(Interface element records)
————
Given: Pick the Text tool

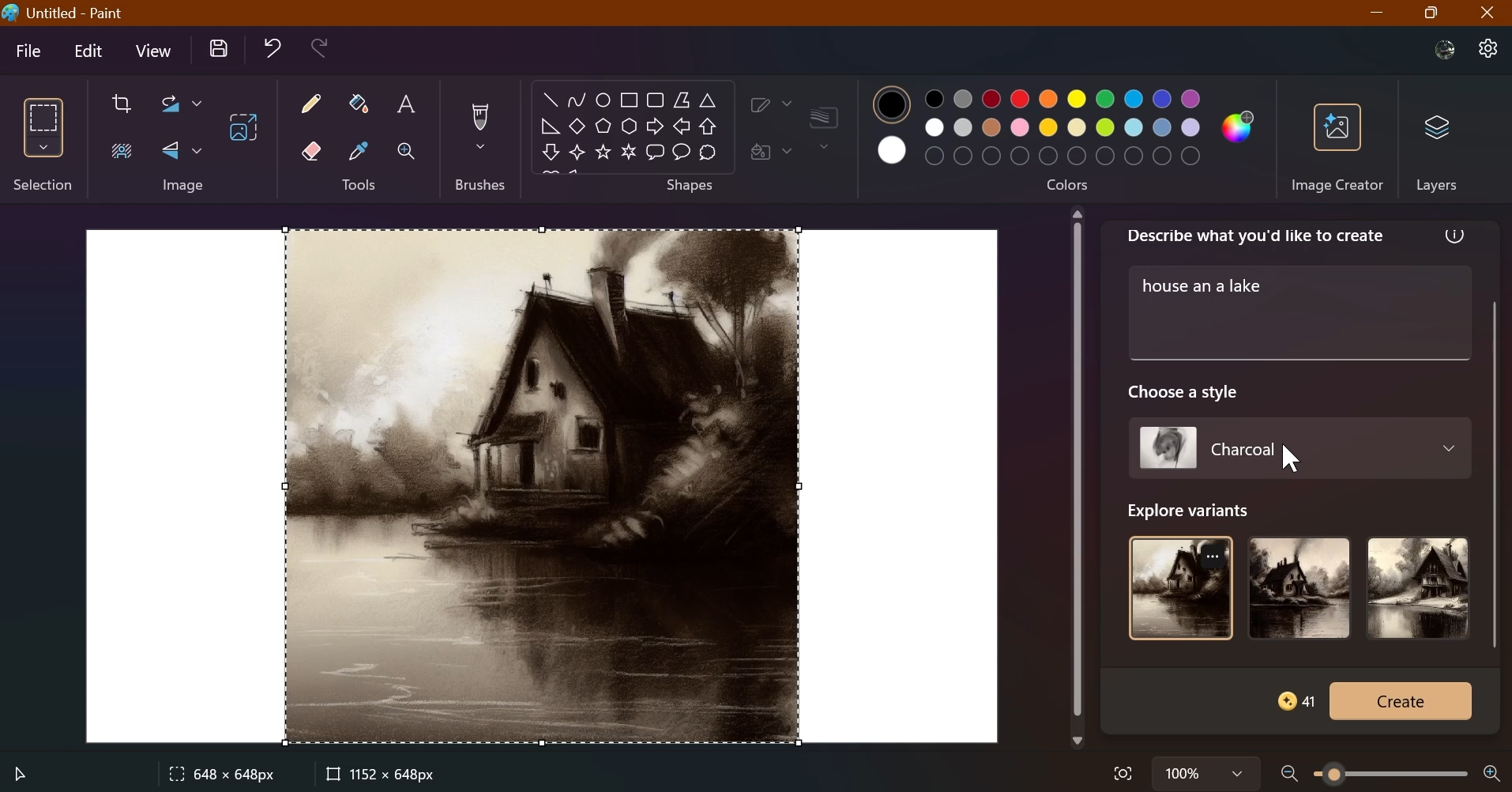Looking at the screenshot, I should tap(408, 105).

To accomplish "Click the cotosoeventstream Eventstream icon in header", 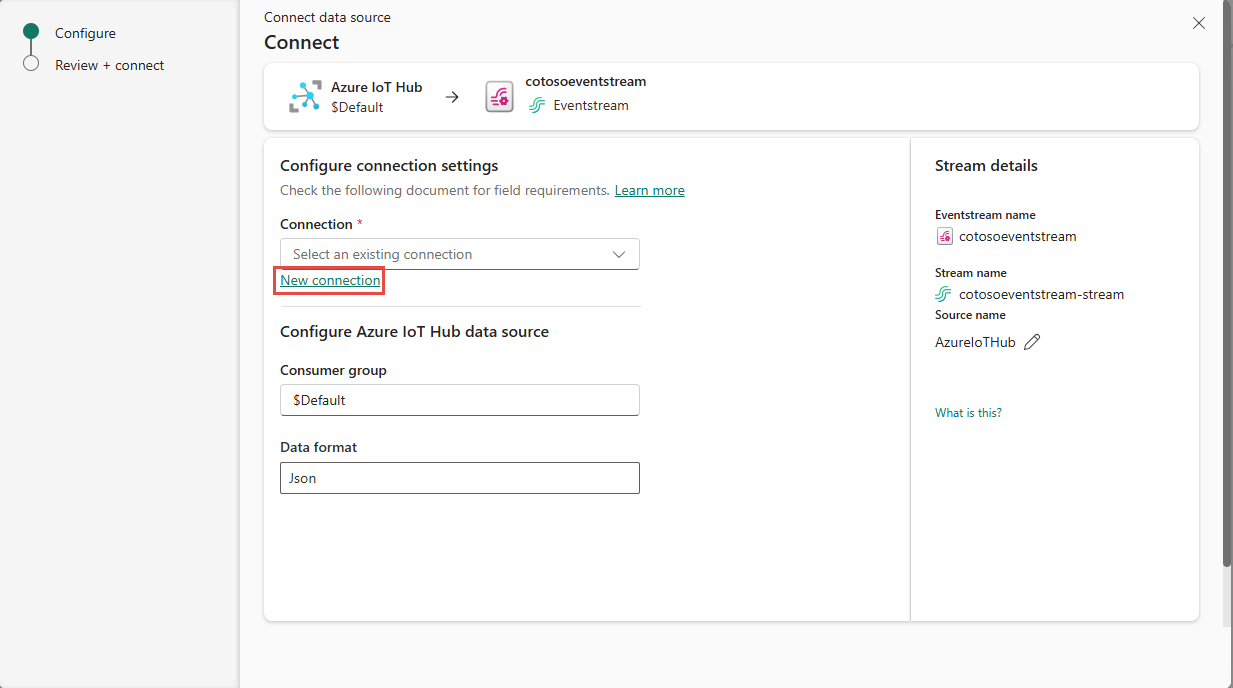I will (499, 97).
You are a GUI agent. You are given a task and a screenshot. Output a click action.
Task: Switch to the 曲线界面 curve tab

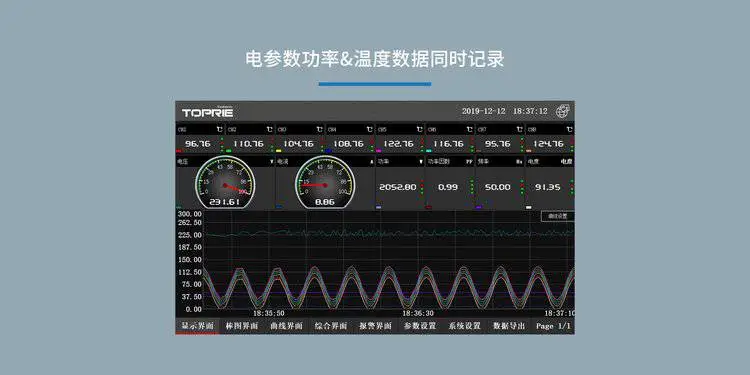pos(287,326)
————
In the listing, from the line with "You are a GUI" through the end of the listing, rename "screenshot" to "screen image" and write those lines out again with nothing else changed. Leave the pictures out of your answer.

You are a GUI agent. You are given a task and a screen image. Output a click action.
Task: Switch to the 曲线界面 curve tab

pos(287,326)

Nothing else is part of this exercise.